Se você falar com ativistas comunitários de áreas pobres, com mineração e ecologicamente frágeis do Peru, você ouvirá uma visão bem diferente sobre a presença chinesa e o neoliberalismo do que ouve na capital.

Podemos dizer, então, que o Brasil seria menos "ingênuo" ao negociar com a China do que seus vizinhos?

Em comparação com outras nações da America Latina, o Brasil não é tão ingênuo. Por causa do tamanho, escala e, mais recentemente, crescimento econômico do Brasil, a China coloca o país em uma categoria diferente.

Há uma retórica dos Brics sobre o que dizem representar e o que as suas nações realmente fazem. Há uma enorme concorrência entre o Brasil e a China em países menos desenvolvidos como aqueles na África.

Os investidores do governo brasileiro são muito claros, particularmente em países luso-africanos, ao dizer que fazem negócios de modo diferente da China e se importam com direitos humanos, responsabilidade corporativa e meio ambiente, além de falarem o mesmo idioma.

Dilma Rousseff não é alguém com quem se pode brincar. O governo brasileiro não vai ceder à China em negócios com a África.

Em 10 anos, quem a senhora acha que estará no topo desse triângulo formado pela China, América Latina e Estados Unidos?

O crescimento rápido da China transformou completamente a economia mundial e vai continuar a fazer isso, por um único motivo: escala.

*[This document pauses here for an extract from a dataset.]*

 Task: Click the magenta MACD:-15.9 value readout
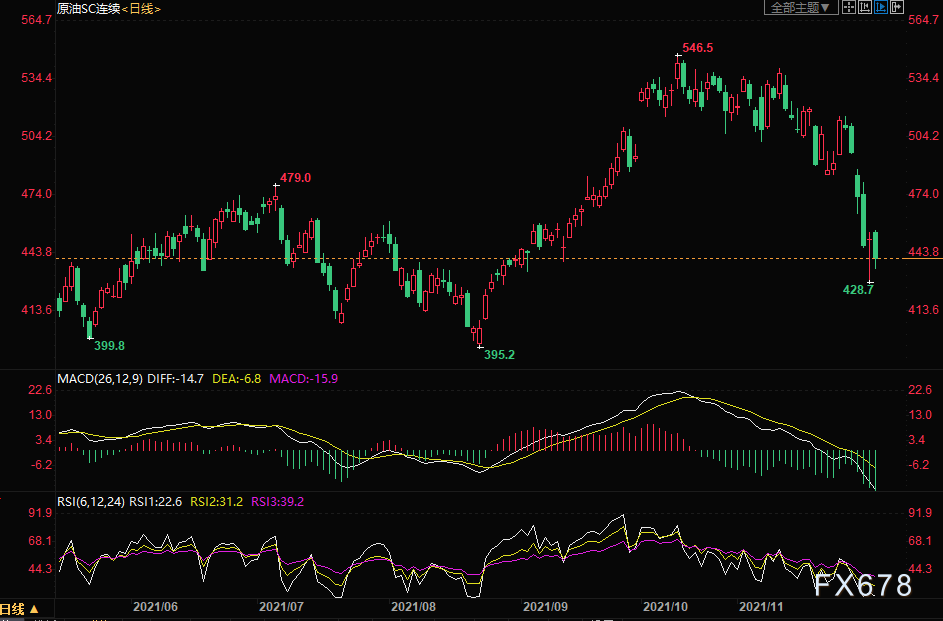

As taxas de crescimento, inevitavelmente, devem desacelerar. Mesmo assim, não podemos ignorar a China por causa de seu tamanho, por ter 1,3 bilhão de habitantes e por ser a fábrica do mundo.

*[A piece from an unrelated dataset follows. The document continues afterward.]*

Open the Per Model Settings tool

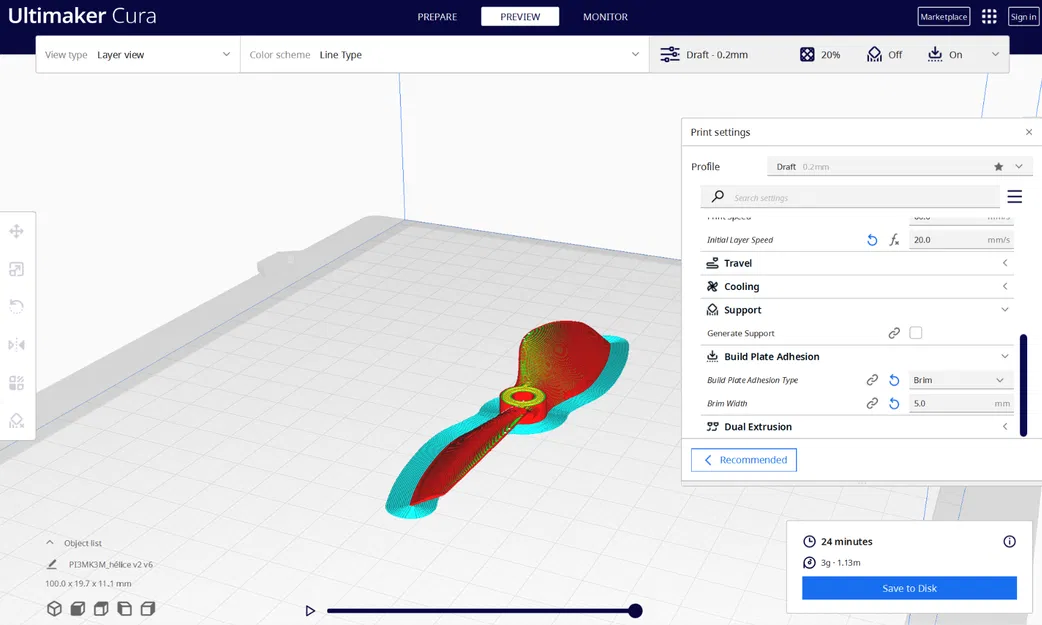(15, 382)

A China está fazendo um enorme investimento em ensino e planejando para o futuro. A maior parte desse investimento é nas regiões costeiras, mas a população jovem das zonas rurais está migrando para as áreas urbanas.

Não vejo uma nação no topo do triângulo, mas uma interconexão e o aprofundamento de relacionamentos em ensino, indústria, investimento e transporte entre China, América Latina e Estados Unidos.

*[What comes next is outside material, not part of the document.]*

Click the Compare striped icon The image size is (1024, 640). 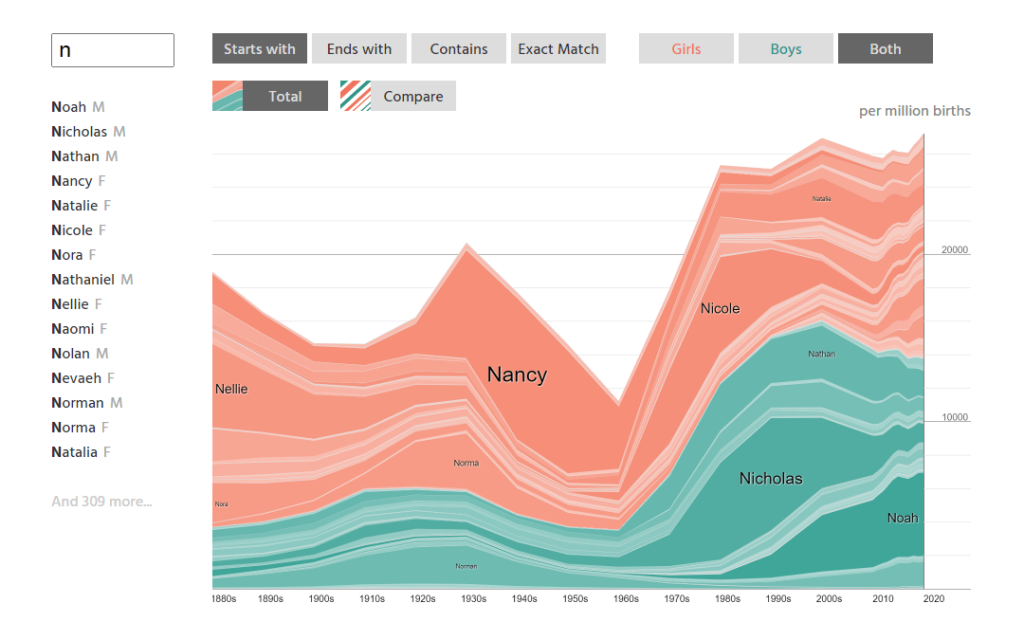(355, 96)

A China está escolhendo seus novos líderes. Qual é a sua expectativa para o país em mundo cada vez mais globalizado?

Um aspecto da globalização é que todos somos produtores e consumidores. Como a China é maior, ela pode produzir mais. Mas ainda não sabemos como as companhias chinesas vão mudar, conforme os salários sobem no país, para se adaptar a uma economia mais baseada em pesquisa e desenvolvimento e conhecimento.

Mas a China tem uma visão de longo prazo, com as decisões que o país está fazendo agora em investimentos em ensino, que não vejo nos Estados Unidos nem na América Latina. Por isso, acredito que a China provavelmente vai ficar muito à frente dos outros países em ensino e tecnologia.